司法省がグーグルに強制分割を迫るべきかどうかについては明言を避け、「より公平」にするために何らかの措置が必要だと思うが、アルファベットが事業の一部をスピンオフさせる必要はないかもしれないと語った。
移民問題は、トランプ氏の政策がビジネスに新たな課題をもたらすと考えられる分野だ。労働力不足を悪化させ、経済に混乱を引き起こす恐れがある。
「私は多くの人にわが国に入ってもらいたいが、合法的に入ってほしい」とトランプ氏は述べた。
プーチン氏との関係
著名ジャーナリストのボブ・ウッドワード氏は新著で、トランプ氏が2021年の大統領退任後、ロシアのプーチン大統領と何度か電話で話したと言及している。

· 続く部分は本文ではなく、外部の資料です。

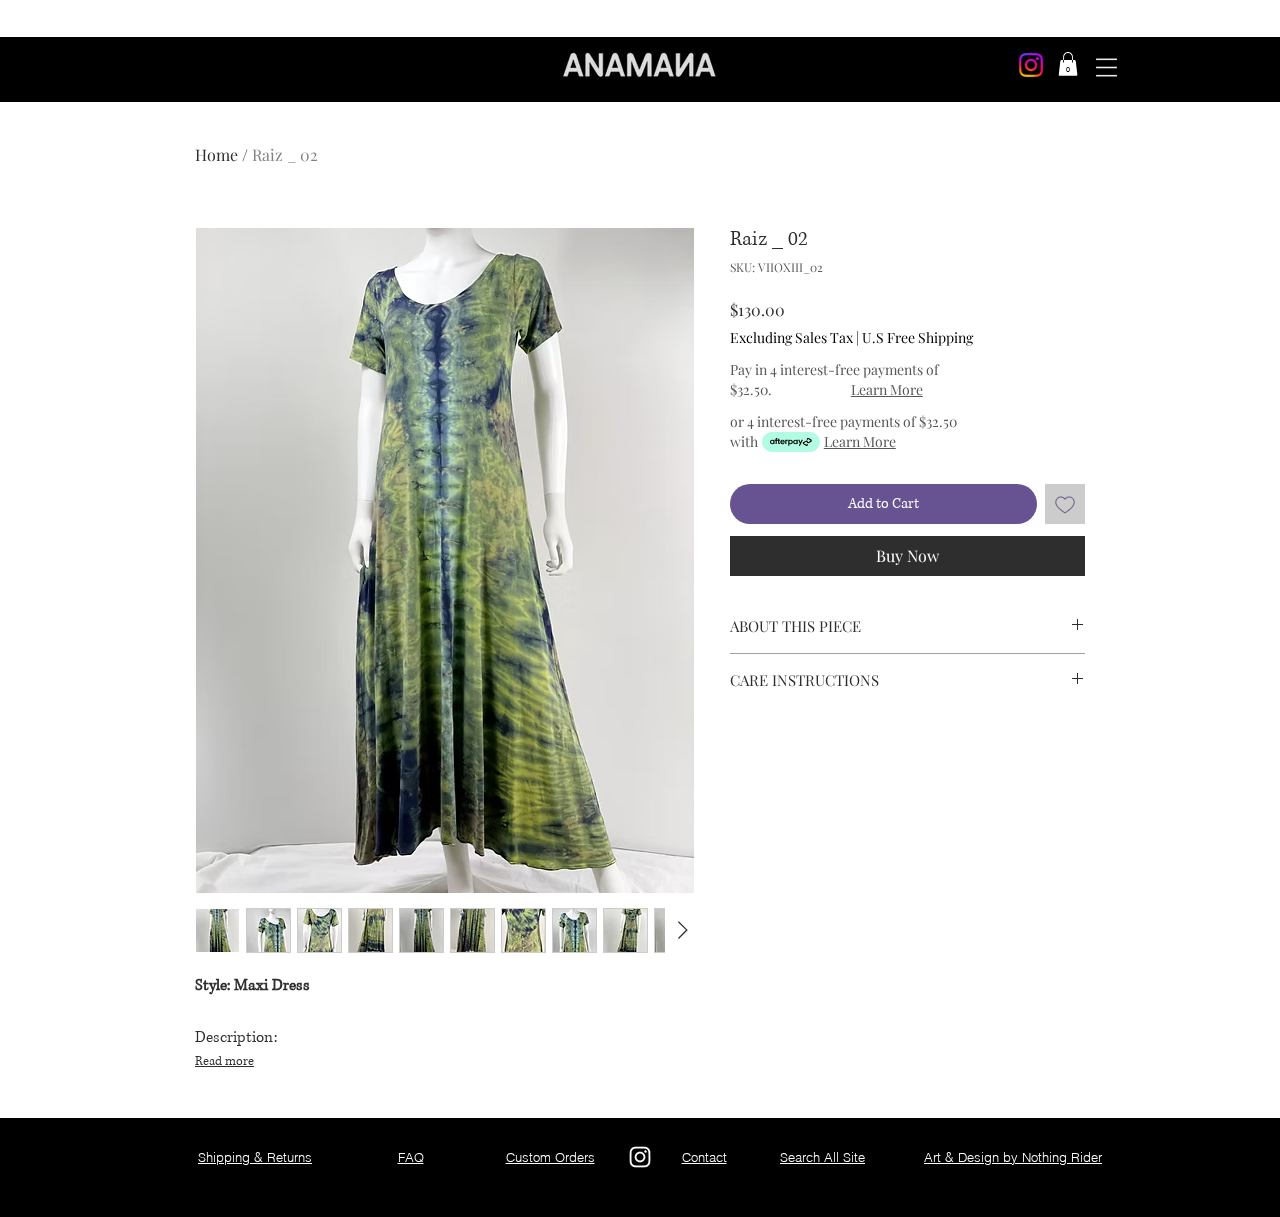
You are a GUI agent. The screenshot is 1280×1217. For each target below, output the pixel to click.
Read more (224, 1061)
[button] (1068, 64)
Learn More (887, 389)
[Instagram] (1031, 65)
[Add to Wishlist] (1065, 504)
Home (216, 154)
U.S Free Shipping (917, 337)
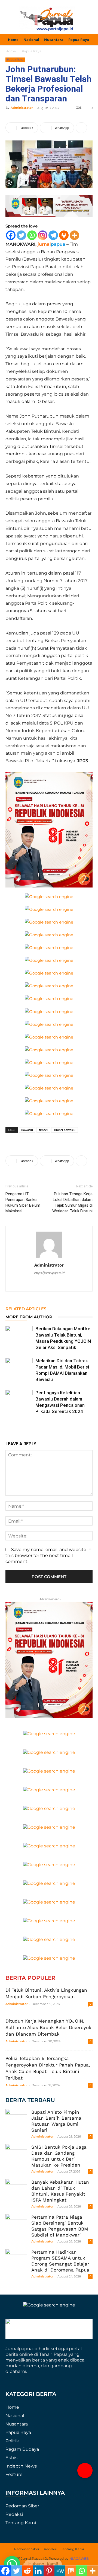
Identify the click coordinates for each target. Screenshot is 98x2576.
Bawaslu (27, 1130)
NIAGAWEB (79, 2558)
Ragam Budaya (22, 2449)
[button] (85, 2470)
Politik (12, 2440)
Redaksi (14, 2514)
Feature (14, 2474)
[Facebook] (11, 235)
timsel (43, 1130)
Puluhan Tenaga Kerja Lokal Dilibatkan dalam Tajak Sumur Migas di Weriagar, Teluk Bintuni (72, 1202)
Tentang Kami (20, 2522)
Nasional (14, 2415)
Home (10, 51)
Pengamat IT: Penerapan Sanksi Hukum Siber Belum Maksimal (22, 1202)
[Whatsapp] (32, 235)
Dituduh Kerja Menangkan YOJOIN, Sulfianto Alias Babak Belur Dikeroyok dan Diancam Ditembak (48, 2027)
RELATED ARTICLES (25, 1308)
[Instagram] (42, 235)
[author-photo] (49, 1257)
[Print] (64, 235)
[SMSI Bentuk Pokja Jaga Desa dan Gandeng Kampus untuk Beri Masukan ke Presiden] (16, 2155)
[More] (81, 127)
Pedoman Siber (22, 2505)
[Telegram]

「それについてはコメントしないが、もし私が話したとしたら、それは賢明なことだ」とトランプ氏は発言。「私が人と仲良くし関係を築いているなら、それは良いことであって、悪いことではない」とした。
大統領選当日の夜にどの州に注目するかと問われたトランプ氏は、ペンシルベニア州またはミシガン州が最終的な勝敗を支配する可能性を示唆した。両州は民主党の大統領候補ハリス副大統領にとって重要な「ブルーウォール」3州のうちの二つ。
「投票に関するこれまでの状況から判断すると、われわれはかなり順調だ」と期日前投票のデータを指摘した。